* _Arbeitsauftrag_
Drucke aus dem Text über Liv Strömquists Cartoons den Abschnitt wortgetreu ab, der mit den Worten „Vielleicht erwarte ich das“ einsetzt und mit „b) die Zeichnung.“ schließt.

* _Textauszug_
########

Lustlose Zeichnungen, schiefe Vergleiche und Gags, die man erklären muss – wie Star-Cartoonistin Liv Strömquist mit ihren Bestsellern die Frauenbewegung sabotiert
Nie hätte ich gedacht, dass man Frauen heute noch so behandeln darf. Dass man ihnen Sachen so erklärt, als wären sie etwas zurückgeblieben. Dass man sie mit schiefen Argumenten abspeist und glaubt, sie würden es nicht merken. Dass man ihre Möglichkeit zum eigenverantwortlichen Handeln einfach ignoriert – kurz: dass man sie so behandelt wie es Liv Strömquist tut.
Vielleicht erwarte ich das Falsche: Cartoons mit Witz
Die 41-Jährige ist eine schwedische Feministin, Cartoonistin und Bestsellerautorin, jedenfalls im Comicmaßstab. Ihre Bände „Der Ursprung der Liebe“ und „Der Ursprung der Welt“ verkaufen sich tüchtig, sie wurde gelobt („sehr witzig“/RBB, „hinterfotzig“/NZZ), auch hier und hier bei Spiegel Online („überzeugende Witzarbeit“). Jetzt erscheint ihr dritter Band „I’m Every Woman“. Nach der Lektüre bin ich enttäuscht, gelinde gesagt. Aber vielleicht erwarte ich auch das Falsche. Zum Beispiel Cartoons, die a) witzig sein sollten, womöglich sogar durch b) die Zeichnung.

########

* _Material_
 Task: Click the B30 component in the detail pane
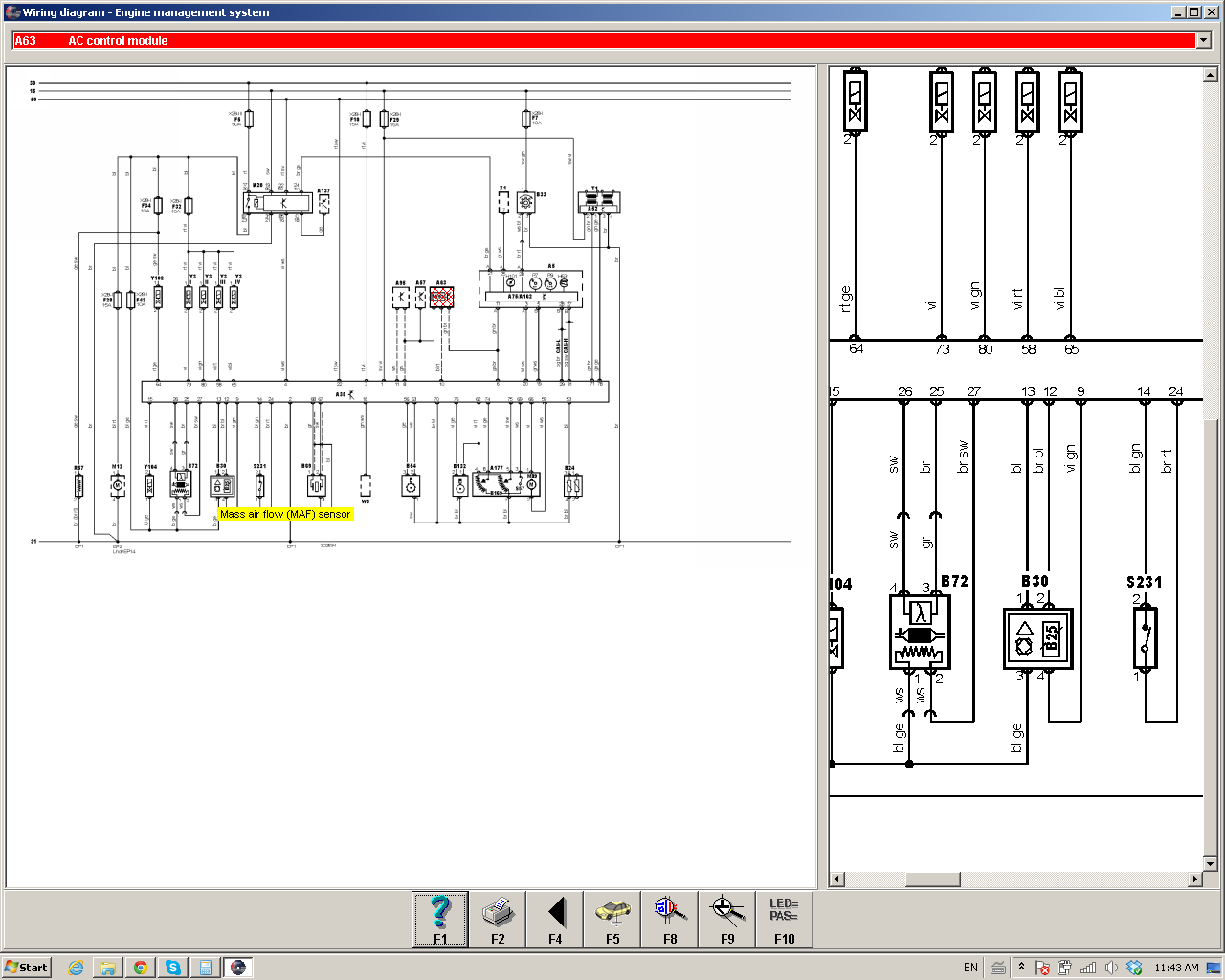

########

* _Lösung_
Vielleicht erwarte ich das Falsche: Cartoons mit Witz
Die 41-Jährige ist eine schwedische Feministin, Cartoonistin und Bestsellerautorin, jedenfalls im Comicmaßstab. Ihre Bände „Der Ursprung der Liebe“ und „Der Ursprung der Welt“ verkaufen sich tüchtig, sie wurde gelobt („sehr witzig“/RBB, „hinterfotzig“/NZZ), auch hier und hier bei Spiegel Online („überzeugende Witzarbeit“). Jetzt erscheint ihr dritter Band „I’m Every Woman“. Nach der Lektüre bin ich enttäuscht, gelinde gesagt. Aber vielleicht erwarte ich auch das Falsche. Zum Beispiel Cartoons, die a) witzig sein sollten, womöglich sogar durch b) die Zeichnung.